Could you copy out every one of the lines below, character for character, leaving nothing out and changing nothing?

*****

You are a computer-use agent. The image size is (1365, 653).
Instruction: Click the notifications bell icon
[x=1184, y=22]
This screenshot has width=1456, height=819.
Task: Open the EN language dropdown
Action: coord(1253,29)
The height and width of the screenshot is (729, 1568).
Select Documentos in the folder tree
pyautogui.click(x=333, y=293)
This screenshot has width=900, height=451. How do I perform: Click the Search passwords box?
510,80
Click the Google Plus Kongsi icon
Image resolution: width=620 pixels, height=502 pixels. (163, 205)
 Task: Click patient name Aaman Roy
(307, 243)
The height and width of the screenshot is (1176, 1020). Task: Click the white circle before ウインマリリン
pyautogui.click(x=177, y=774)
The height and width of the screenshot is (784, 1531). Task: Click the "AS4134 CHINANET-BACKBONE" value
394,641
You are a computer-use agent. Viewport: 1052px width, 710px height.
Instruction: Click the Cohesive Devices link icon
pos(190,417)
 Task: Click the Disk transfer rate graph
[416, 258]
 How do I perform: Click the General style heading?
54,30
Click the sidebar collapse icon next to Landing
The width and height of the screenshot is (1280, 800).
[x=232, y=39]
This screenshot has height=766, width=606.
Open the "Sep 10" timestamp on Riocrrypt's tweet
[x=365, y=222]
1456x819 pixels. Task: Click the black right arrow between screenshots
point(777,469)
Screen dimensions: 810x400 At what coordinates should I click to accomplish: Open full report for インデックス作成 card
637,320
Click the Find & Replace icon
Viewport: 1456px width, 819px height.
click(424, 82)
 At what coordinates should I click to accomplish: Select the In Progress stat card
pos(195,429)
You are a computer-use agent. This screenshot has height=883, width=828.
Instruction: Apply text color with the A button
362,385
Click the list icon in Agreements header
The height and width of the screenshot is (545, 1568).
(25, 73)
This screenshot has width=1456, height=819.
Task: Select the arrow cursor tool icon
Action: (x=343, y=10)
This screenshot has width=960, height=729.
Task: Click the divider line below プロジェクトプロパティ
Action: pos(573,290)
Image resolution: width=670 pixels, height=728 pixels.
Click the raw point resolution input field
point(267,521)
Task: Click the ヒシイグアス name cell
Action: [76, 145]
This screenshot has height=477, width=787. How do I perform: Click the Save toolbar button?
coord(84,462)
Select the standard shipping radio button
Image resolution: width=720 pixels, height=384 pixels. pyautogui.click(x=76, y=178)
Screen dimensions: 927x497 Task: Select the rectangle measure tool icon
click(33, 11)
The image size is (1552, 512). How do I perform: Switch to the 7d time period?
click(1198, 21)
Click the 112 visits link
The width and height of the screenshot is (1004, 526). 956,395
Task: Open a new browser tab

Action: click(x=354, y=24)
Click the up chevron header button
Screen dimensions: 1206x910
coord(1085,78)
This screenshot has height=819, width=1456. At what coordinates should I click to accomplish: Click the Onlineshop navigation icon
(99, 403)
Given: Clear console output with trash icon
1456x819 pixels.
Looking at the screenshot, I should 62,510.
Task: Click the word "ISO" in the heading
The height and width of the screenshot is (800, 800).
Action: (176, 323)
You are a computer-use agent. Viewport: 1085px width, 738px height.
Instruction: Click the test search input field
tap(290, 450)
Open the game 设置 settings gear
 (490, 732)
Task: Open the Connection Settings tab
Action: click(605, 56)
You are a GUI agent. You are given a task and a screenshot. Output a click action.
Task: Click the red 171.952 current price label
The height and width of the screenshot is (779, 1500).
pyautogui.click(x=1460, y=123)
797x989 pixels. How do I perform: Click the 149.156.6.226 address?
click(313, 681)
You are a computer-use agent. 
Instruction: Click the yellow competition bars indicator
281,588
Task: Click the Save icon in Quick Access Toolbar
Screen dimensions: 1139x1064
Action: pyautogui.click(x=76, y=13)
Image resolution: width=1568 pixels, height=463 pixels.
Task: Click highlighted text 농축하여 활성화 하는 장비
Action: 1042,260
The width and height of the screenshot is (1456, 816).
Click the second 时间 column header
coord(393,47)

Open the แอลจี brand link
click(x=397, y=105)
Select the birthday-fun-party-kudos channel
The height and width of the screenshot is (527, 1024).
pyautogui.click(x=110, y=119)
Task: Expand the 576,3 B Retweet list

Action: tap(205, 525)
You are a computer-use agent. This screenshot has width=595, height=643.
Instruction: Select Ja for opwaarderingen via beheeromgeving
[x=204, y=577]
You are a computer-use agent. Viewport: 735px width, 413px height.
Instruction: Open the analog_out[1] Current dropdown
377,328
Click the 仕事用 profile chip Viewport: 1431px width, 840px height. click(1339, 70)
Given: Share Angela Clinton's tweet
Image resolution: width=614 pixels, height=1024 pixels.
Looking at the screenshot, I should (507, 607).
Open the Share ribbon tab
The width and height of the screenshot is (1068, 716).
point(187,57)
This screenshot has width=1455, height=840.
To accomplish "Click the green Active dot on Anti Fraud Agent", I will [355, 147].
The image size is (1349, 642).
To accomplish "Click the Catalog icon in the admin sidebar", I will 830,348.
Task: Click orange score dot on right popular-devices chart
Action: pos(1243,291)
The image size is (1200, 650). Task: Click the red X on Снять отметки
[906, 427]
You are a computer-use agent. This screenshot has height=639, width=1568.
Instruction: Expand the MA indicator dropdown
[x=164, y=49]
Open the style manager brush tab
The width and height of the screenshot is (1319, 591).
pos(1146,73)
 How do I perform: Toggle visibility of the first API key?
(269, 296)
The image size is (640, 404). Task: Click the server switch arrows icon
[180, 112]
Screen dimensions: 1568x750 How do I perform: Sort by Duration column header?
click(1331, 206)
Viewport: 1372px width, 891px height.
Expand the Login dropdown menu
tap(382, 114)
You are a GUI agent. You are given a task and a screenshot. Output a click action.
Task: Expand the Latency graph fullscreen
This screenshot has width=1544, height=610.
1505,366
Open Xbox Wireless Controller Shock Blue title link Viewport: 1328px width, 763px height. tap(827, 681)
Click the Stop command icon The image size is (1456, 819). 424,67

*****

Answer:
You are a computer-use agent. The image size is (1365, 653).
Instruction: Click the notifications bell icon
[x=1184, y=22]
This screenshot has width=1456, height=819.
Task: Open the EN language dropdown
Action: coord(1253,29)
The height and width of the screenshot is (729, 1568).
Select Documentos in the folder tree
pyautogui.click(x=333, y=293)
This screenshot has width=900, height=451. How do I perform: Click the Search passwords box?
510,80
Click the Google Plus Kongsi icon
Image resolution: width=620 pixels, height=502 pixels. (163, 205)
 Task: Click patient name Aaman Roy
(307, 243)
The height and width of the screenshot is (1176, 1020). Task: Click the white circle before ウインマリリン
pyautogui.click(x=177, y=774)
The height and width of the screenshot is (784, 1531). Task: Click the "AS4134 CHINANET-BACKBONE" value
394,641
You are a computer-use agent. Viewport: 1052px width, 710px height.
Instruction: Click the Cohesive Devices link icon
pos(190,417)
 Task: Click the Disk transfer rate graph
[416, 258]
 How do I perform: Click the General style heading?
54,30
Click the sidebar collapse icon next to Landing
The width and height of the screenshot is (1280, 800).
[x=232, y=39]
This screenshot has height=766, width=606.
Open the "Sep 10" timestamp on Riocrrypt's tweet
[x=365, y=222]
1456x819 pixels. Task: Click the black right arrow between screenshots
point(777,469)
Screen dimensions: 810x400 At what coordinates should I click to accomplish: Open full report for インデックス作成 card
637,320
Click the Find & Replace icon
Viewport: 1456px width, 819px height.
click(424, 82)
 At what coordinates should I click to accomplish: Select the In Progress stat card
pos(195,429)
You are a computer-use agent. This screenshot has height=883, width=828.
Instruction: Apply text color with the A button
362,385
Click the list icon in Agreements header
The height and width of the screenshot is (545, 1568).
(25, 73)
This screenshot has width=1456, height=819.
Task: Select the arrow cursor tool icon
Action: (x=343, y=10)
This screenshot has width=960, height=729.
Task: Click the divider line below プロジェクトプロパティ
Action: pos(573,290)
Image resolution: width=670 pixels, height=728 pixels.
Click the raw point resolution input field
point(267,521)
Task: Click the ヒシイグアス name cell
Action: [76, 145]
This screenshot has height=477, width=787. How do I perform: Click the Save toolbar button?
coord(84,462)
Select the standard shipping radio button
Image resolution: width=720 pixels, height=384 pixels. pyautogui.click(x=76, y=178)
Screen dimensions: 927x497 Task: Select the rectangle measure tool icon
click(33, 11)
The image size is (1552, 512). How do I perform: Switch to the 7d time period?
click(1198, 21)
Click the 112 visits link
The width and height of the screenshot is (1004, 526). 956,395
Task: Open a new browser tab

Action: click(x=354, y=24)
Click the up chevron header button
Screen dimensions: 1206x910
coord(1085,78)
This screenshot has height=819, width=1456. At what coordinates should I click to accomplish: Click the Onlineshop navigation icon
(99, 403)
Given: Clear console output with trash icon
1456x819 pixels.
Looking at the screenshot, I should 62,510.
Task: Click the word "ISO" in the heading
The height and width of the screenshot is (800, 800).
Action: (176, 323)
You are a computer-use agent. Viewport: 1085px width, 738px height.
Instruction: Click the test search input field
tap(290, 450)
Open the game 设置 settings gear
 (490, 732)
Task: Open the Connection Settings tab
Action: click(605, 56)
You are a GUI agent. You are given a task and a screenshot. Output a click action.
Task: Click the red 171.952 current price label
The height and width of the screenshot is (779, 1500).
pyautogui.click(x=1460, y=123)
797x989 pixels. How do I perform: Click the 149.156.6.226 address?
click(313, 681)
You are a computer-use agent. 
Instruction: Click the yellow competition bars indicator
281,588
Task: Click the Save icon in Quick Access Toolbar
Screen dimensions: 1139x1064
Action: pyautogui.click(x=76, y=13)
Image resolution: width=1568 pixels, height=463 pixels.
Task: Click highlighted text 농축하여 활성화 하는 장비
Action: 1042,260
The width and height of the screenshot is (1456, 816).
Click the second 时间 column header
coord(393,47)

Open the แอลจี brand link
click(x=397, y=105)
Select the birthday-fun-party-kudos channel
The height and width of the screenshot is (527, 1024).
pyautogui.click(x=110, y=119)
Task: Expand the 576,3 B Retweet list

Action: tap(205, 525)
You are a computer-use agent. This screenshot has width=595, height=643.
Instruction: Select Ja for opwaarderingen via beheeromgeving
[x=204, y=577]
You are a computer-use agent. Viewport: 735px width, 413px height.
Instruction: Open the analog_out[1] Current dropdown
377,328
Click the 仕事用 profile chip Viewport: 1431px width, 840px height. click(1339, 70)
Given: Share Angela Clinton's tweet
Image resolution: width=614 pixels, height=1024 pixels.
Looking at the screenshot, I should (507, 607).
Open the Share ribbon tab
The width and height of the screenshot is (1068, 716).
point(187,57)
This screenshot has width=1455, height=840.
To accomplish "Click the green Active dot on Anti Fraud Agent", I will [355, 147].
The image size is (1349, 642).
To accomplish "Click the Catalog icon in the admin sidebar", I will 830,348.
Task: Click orange score dot on right popular-devices chart
Action: pos(1243,291)
The image size is (1200, 650). Task: Click the red X on Снять отметки
[906, 427]
You are a computer-use agent. This screenshot has height=639, width=1568.
Instruction: Expand the MA indicator dropdown
[x=164, y=49]
Open the style manager brush tab
The width and height of the screenshot is (1319, 591).
pos(1146,73)
 How do I perform: Toggle visibility of the first API key?
(269, 296)
The image size is (640, 404). Task: Click the server switch arrows icon
[180, 112]
Screen dimensions: 1568x750 How do I perform: Sort by Duration column header?
click(1331, 206)
Viewport: 1372px width, 891px height.
Expand the Login dropdown menu
tap(382, 114)
You are a GUI agent. You are given a task and a screenshot. Output a click action.
Task: Expand the Latency graph fullscreen
This screenshot has width=1544, height=610.
1505,366
Open Xbox Wireless Controller Shock Blue title link Viewport: 1328px width, 763px height. tap(827, 681)
Click the Stop command icon The image size is (1456, 819). 424,67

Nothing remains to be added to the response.